Cette limite temporelle conduit cependant à distinguer la publication du poste et le recrutement, créant de ce fait une ambiguïté : il est difficile de savoir si les postes publiés avant la fin de l’expérimentation et non pourvus pourraient être pourvus sans la qualification du CNU. En tout état de cause, la durée de l’expérimentation doit être reliée de manière indivisible à son objet qui est de porter atteinte au principe d’égalité : elle ne peut être déduite d’une date relative à la publication des postes.

Quant aux conditions de l’expérimentation, rien n’est précisé dans la loi : ni les conditions de recrutement – seront-elles les mêmes que pour les maître de conférences qualifiés par le CNU ? – , ni les procédures spécifiques appliquées en amont. En outre aucune limite n’est déterminée en fait de nombre de postes, la loi se contentant de préciser que la dérogation pourrait valoir « pour un ou plusieurs postes ».

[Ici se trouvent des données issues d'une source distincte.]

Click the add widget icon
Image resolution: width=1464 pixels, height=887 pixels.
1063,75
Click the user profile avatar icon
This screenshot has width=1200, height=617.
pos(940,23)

Enfin, cette expérimentation porte atteinte à d’autres exigences constitutionnelles. Elle porte en particulier atteinte à l’article 6 de la déclaration de 1789, puisqu’au-delà de la rupture d’égalité inhérente à l’expérimentation, le principe d’égal accès aux emplois publics est profondément mis en cause. Le principe d’un recrutement au mérite, fondé sur les vertus et les talents, n’est plus garanti. La disposition se contente de poser comme critère de recrutement des maîtres de conférences l’absence de qualification sans exiger la valeur scientifique des travaux. L’entorse au principe d’égal accès aux emplois publics est manifeste.